Stackexchange.redis: System.Timeout exception .netcore

Created on 18 Mar 2017  ·  15Comments  ·  Source: StackExchange/StackExchange.Redis

Hi,

I'm running .net core app 1.1 and with latest StackExchange.Redis package and when I run my regular load test on the API, I've been getting a lot of these...

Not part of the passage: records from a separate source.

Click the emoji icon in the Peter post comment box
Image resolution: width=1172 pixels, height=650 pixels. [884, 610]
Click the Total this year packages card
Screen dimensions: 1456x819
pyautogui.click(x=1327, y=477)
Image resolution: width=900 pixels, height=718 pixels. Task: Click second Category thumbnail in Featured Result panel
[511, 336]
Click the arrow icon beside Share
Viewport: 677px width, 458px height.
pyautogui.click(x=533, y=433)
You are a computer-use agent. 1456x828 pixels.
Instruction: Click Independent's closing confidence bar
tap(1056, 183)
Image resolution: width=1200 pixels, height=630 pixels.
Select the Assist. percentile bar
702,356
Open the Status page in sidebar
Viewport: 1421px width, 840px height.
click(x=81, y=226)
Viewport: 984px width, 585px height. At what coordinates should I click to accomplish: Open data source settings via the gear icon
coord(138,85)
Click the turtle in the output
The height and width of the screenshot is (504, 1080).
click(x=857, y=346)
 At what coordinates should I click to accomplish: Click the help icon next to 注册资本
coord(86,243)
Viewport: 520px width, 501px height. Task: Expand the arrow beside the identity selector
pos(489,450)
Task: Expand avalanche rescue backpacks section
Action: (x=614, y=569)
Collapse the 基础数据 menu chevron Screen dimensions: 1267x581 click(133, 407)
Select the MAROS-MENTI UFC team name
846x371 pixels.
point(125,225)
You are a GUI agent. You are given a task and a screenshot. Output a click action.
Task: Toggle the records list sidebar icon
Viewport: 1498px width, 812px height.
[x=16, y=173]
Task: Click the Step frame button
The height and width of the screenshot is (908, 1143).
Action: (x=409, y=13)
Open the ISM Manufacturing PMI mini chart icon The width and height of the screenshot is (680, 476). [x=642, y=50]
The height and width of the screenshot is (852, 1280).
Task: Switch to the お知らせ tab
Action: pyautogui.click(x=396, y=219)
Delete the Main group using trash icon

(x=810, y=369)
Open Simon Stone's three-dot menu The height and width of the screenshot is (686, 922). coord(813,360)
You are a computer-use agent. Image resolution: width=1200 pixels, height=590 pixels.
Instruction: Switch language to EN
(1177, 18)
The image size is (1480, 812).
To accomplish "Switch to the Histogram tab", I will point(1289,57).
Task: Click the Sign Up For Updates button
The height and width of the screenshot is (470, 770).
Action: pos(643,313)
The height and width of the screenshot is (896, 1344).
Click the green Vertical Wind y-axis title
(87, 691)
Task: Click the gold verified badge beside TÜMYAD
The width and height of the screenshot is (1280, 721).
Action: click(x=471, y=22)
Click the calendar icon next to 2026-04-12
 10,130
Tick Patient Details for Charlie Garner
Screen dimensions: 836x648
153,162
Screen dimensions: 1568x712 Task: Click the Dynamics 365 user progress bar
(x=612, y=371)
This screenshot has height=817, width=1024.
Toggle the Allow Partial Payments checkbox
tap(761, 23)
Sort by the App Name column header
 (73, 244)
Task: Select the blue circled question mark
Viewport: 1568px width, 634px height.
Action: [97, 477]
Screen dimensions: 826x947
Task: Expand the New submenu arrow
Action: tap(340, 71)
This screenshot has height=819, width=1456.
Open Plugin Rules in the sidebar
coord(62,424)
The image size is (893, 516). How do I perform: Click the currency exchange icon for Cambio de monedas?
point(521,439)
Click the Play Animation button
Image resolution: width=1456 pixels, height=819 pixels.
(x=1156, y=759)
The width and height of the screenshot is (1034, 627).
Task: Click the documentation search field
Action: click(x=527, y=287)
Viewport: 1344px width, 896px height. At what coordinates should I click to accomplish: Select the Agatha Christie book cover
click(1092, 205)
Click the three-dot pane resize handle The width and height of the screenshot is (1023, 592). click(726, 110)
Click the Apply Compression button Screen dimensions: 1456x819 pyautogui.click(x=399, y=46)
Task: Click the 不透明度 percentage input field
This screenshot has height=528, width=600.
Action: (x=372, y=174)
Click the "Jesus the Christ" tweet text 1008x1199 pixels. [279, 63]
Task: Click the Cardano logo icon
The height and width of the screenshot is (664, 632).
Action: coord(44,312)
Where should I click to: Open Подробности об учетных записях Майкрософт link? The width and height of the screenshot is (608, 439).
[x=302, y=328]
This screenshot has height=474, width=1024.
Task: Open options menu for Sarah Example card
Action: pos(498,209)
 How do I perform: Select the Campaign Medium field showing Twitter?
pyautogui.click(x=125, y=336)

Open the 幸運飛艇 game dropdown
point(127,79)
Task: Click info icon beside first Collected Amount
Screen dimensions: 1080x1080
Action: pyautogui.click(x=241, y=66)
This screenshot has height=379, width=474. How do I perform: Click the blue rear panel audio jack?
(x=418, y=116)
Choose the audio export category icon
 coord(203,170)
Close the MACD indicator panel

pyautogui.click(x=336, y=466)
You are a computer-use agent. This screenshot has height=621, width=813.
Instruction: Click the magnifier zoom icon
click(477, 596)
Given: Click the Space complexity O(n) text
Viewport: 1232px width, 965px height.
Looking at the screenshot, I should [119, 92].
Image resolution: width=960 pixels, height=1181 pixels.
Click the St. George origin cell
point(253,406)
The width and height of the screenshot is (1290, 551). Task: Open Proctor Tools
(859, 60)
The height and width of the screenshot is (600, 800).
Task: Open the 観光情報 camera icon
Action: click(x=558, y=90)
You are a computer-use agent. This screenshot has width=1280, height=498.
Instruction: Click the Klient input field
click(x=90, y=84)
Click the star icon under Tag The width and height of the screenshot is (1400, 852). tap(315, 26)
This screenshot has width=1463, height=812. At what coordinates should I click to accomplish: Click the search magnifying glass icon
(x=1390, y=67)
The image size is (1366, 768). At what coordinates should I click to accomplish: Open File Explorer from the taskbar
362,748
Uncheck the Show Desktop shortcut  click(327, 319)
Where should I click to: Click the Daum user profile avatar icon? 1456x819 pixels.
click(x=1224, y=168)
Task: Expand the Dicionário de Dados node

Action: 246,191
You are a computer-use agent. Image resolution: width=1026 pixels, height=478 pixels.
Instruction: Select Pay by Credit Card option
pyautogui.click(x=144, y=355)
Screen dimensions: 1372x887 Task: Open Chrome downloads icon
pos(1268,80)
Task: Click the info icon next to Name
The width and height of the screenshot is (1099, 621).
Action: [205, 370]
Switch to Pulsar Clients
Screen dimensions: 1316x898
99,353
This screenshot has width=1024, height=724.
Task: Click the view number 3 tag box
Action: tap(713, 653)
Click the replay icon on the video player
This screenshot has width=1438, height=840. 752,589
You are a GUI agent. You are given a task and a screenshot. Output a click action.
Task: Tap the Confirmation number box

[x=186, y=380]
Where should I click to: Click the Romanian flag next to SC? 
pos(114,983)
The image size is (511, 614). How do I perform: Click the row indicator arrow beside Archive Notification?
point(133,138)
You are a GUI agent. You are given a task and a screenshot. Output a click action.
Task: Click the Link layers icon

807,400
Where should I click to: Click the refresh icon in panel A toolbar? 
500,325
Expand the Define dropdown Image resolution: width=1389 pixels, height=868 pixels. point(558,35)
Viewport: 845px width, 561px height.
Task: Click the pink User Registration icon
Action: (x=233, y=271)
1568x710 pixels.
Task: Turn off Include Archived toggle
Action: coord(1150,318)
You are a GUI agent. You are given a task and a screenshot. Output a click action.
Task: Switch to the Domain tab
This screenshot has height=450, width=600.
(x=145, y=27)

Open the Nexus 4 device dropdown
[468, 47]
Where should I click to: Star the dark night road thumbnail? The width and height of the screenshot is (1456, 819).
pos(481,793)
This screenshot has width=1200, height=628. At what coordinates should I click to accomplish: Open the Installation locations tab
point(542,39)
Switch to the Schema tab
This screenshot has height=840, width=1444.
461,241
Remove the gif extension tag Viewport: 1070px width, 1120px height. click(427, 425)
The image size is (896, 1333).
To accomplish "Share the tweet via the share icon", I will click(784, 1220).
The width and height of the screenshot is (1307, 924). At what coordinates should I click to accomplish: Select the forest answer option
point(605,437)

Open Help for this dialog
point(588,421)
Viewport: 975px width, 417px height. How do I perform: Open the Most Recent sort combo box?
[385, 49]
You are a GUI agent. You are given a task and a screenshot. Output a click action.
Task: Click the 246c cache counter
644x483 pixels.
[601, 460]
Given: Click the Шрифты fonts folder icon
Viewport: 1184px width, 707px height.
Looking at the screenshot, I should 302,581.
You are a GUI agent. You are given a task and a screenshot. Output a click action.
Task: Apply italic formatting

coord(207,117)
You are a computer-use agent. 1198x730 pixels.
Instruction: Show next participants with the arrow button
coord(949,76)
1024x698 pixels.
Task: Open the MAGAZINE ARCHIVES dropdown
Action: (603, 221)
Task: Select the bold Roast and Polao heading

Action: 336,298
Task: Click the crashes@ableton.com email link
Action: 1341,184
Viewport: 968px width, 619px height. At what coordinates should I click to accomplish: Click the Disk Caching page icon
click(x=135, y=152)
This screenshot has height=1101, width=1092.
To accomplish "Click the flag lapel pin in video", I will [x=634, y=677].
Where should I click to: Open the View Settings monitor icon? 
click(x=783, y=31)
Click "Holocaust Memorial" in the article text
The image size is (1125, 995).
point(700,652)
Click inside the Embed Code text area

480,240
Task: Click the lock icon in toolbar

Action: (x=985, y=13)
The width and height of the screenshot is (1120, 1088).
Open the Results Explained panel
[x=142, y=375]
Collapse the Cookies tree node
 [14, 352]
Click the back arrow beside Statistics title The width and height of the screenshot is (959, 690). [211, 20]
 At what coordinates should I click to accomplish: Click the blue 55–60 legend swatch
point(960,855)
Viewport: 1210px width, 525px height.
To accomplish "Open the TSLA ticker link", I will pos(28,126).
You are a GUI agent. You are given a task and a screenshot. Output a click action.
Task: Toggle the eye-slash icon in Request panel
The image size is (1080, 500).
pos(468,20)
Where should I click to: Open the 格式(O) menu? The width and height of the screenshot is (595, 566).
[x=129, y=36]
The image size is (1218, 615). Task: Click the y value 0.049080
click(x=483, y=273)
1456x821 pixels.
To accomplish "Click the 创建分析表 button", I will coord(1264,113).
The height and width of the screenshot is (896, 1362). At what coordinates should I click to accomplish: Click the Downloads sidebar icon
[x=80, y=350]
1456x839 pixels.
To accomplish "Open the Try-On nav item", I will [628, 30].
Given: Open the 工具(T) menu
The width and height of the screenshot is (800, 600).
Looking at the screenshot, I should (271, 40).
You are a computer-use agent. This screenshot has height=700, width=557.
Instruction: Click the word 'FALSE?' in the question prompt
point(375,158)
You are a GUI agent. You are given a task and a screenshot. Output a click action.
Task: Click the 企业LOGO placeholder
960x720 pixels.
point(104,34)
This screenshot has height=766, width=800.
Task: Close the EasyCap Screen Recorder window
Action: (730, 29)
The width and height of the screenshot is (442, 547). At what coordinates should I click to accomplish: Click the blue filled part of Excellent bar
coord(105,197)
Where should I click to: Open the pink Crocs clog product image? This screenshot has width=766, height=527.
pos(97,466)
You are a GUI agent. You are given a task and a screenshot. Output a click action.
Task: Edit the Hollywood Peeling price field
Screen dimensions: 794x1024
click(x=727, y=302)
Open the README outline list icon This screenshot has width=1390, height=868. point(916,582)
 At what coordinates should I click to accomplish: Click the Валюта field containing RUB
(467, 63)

fail: Microsoft.AspNetCore.Server.Kestrel[13]
      Connection id "0HL3E84SBU8HC": An unhandled exception was thrown by the application.
System.TimeoutException: Timeout performing GET AccessToken06a49c0e-ba25-4734-bdfb-a323010d895b, inst: 8, queue: 12, qu: 0, qs: 12, qc: 0, wr: 0, wq: 0, in: 1386, ar: 0, clientName: WEB01, serverEndpoint: 127.0.0.1:6379, keyHashSlot: 2769 (Please take a look at this article for some common client-side issues that can cause timeouts: https://github.com/StackExchange/StackExchange.Redis/tree/master/Docs/Timeouts.md)
   at StackExchange.Redis.ConnectionMultiplexer.ExecuteSyncImpl[T](Message message, ResultProcessor`1 processor, ServerEndPoint server)
   at StackExchange.Redis.RedisBase.ExecuteSync[T](Message message, ResultProcessor`1 processor, ServerEndPoint server)
   at StackExchange.Redis.RedisDatabase.StringGet(RedisKey key, CommandFlags flags)
   at Game.Data.Repositories.CacheRepository.GetObject[T](String key) in 
  • Both API and Redis are running on the same machine.
  • This happens only when I try to simulate more then 20ish concurrent clients on the API.
  • Load on the server is basically non-existent.
  • More then 10gigs of memory is available
  • Everything is running on windows 2012 R2 x64
  • Redis is running as a windows service with vanilla config
  • At the time of the test there are probably just couple of objects in redis database.
timeout

Most helpful comment

In the test case provided (the synchronous test case), this seems to be due to starvation of synchronous Monitor.Wait invocations, eventually causing no thread pool thread to be created for completion.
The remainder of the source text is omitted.